GrowNYC launched FARMroots in 2011 as a way to open the door wider to the resources it had to offer the regional farming community. The New Farmers Development Program became the Beginning Farmer Program, which includes an eight-week course that covers how to scale up small-scale ventures, manage finances, and market products to any aspiring farmer, as well as a shoulder-to-shoulder mentoring program that connects new farmers with more established business runners. A grant from the USDA’s Beginning Farmer and Rancher Development Project allows FARMroots to offer the program free of charge. (There is technically a sliding scale of up to $200 for the course, but, according to Wayne, “it’s not heavily enforced at all.”) Women make up around 60 to 70% of each class–a huge step forward for an industry in which women have been long underrepresented. Around 50% of participants are immigrants, and around 30% are African American. To date, more than 42 farmers who graduated from the program have started their own independent farm businesses.
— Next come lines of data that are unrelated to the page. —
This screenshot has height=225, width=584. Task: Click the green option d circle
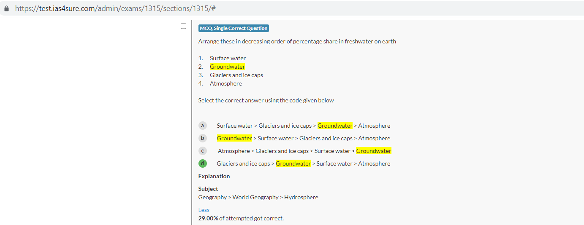tap(203, 163)
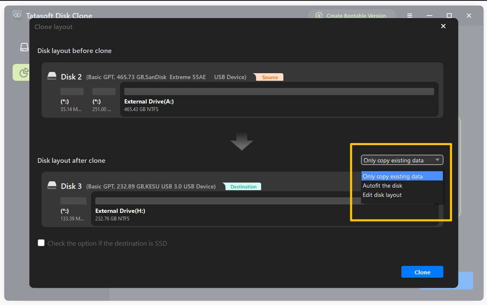Enable the destination is SSD checkbox
This screenshot has width=487, height=305.
(x=41, y=243)
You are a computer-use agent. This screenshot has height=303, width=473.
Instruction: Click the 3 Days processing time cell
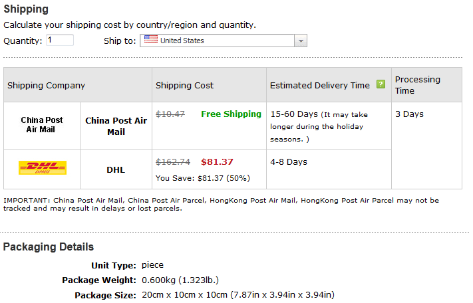click(x=409, y=114)
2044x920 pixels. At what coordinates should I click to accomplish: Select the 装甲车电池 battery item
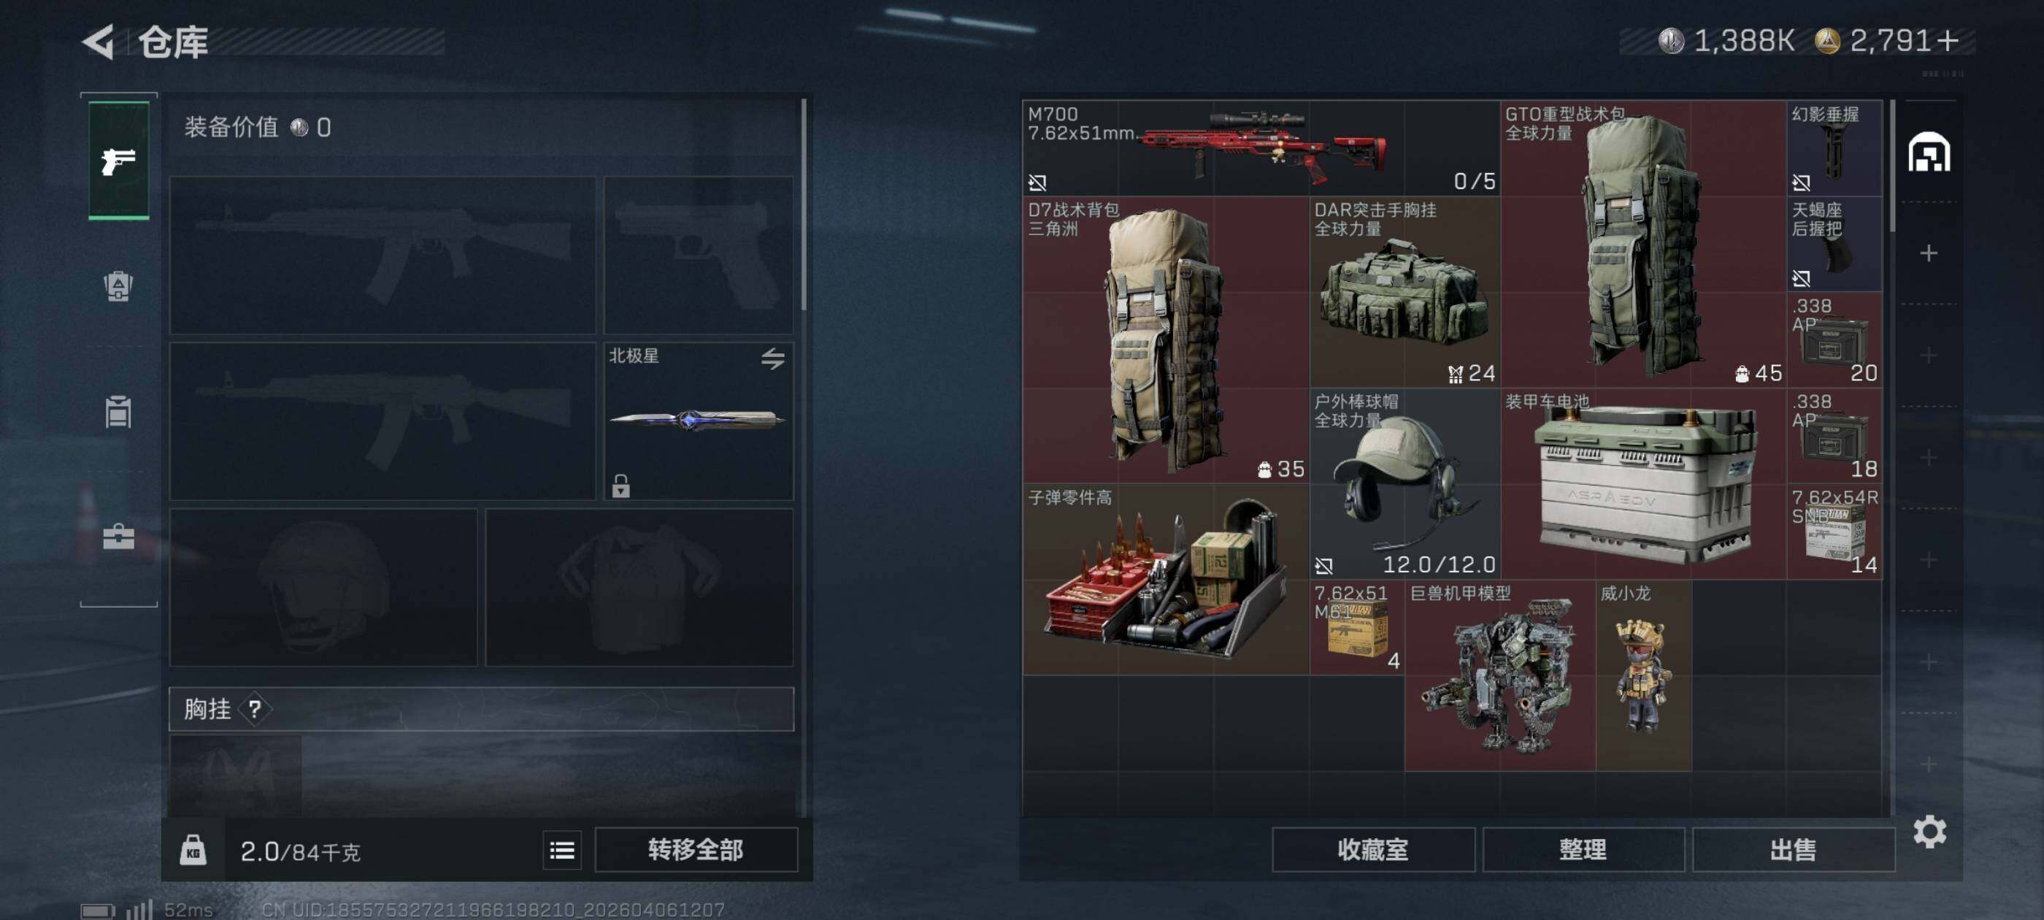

The program has fostered a cycle of good: Graduates of the Beginning Farmer Program are especially conscious of bringing their wares to low-income areas, selling at 23 farmers markets and through 10 community supported agriculture networks in areas that otherwise struggle with access to fresh produce.
The other two facets of FARMroots are geared toward established farmers. Through the Market Technical Assistance program, FARMroots offers marketing support for any farmer selling their wares through the Greenmarket network; Wayne says this year, they’re focusing on implementing point of sale technology, in the form of iPads or other digital cash registers, to help farmers collect data and optimize their sales. The Market Technical Assistance program is expected to boost farmers’ revenue at Greenmarkets by $1.7 million over the next five years. The Farm Succession and Land Transfer assistance program aids retiring farmers in passing their ventures along to the next generation of farmers.
While FARMroots is not unique in its multi-pronged approach to farmer support—the Agriculture & Land-Based Training Association in California and the New Entry Sustainable Farming Project in Massachusetts offer a similar set of resources for immigrants and diverse low-income populations—but the proliferation of these types of ventures, is, to Wayne’s mind, a positive. “Farmers, especially small-scale diversified farmers, have a huge range of things that they have to be really good at if they want to be successful, and inevitably support is needed to help people out in certain areas. Programs like ours keep farmers farming and keep the door open to the industry,” Wayne says.
But through keeping costs minimal and programs accessible, programs like FARMroots are also diversifying an industry long dominated by white men. “By supporting a range of socially disadvantaged farmers, we’re shifting the aggregate image of the agricultural industry to one that reflects the changing nature of the demographics of the United States.”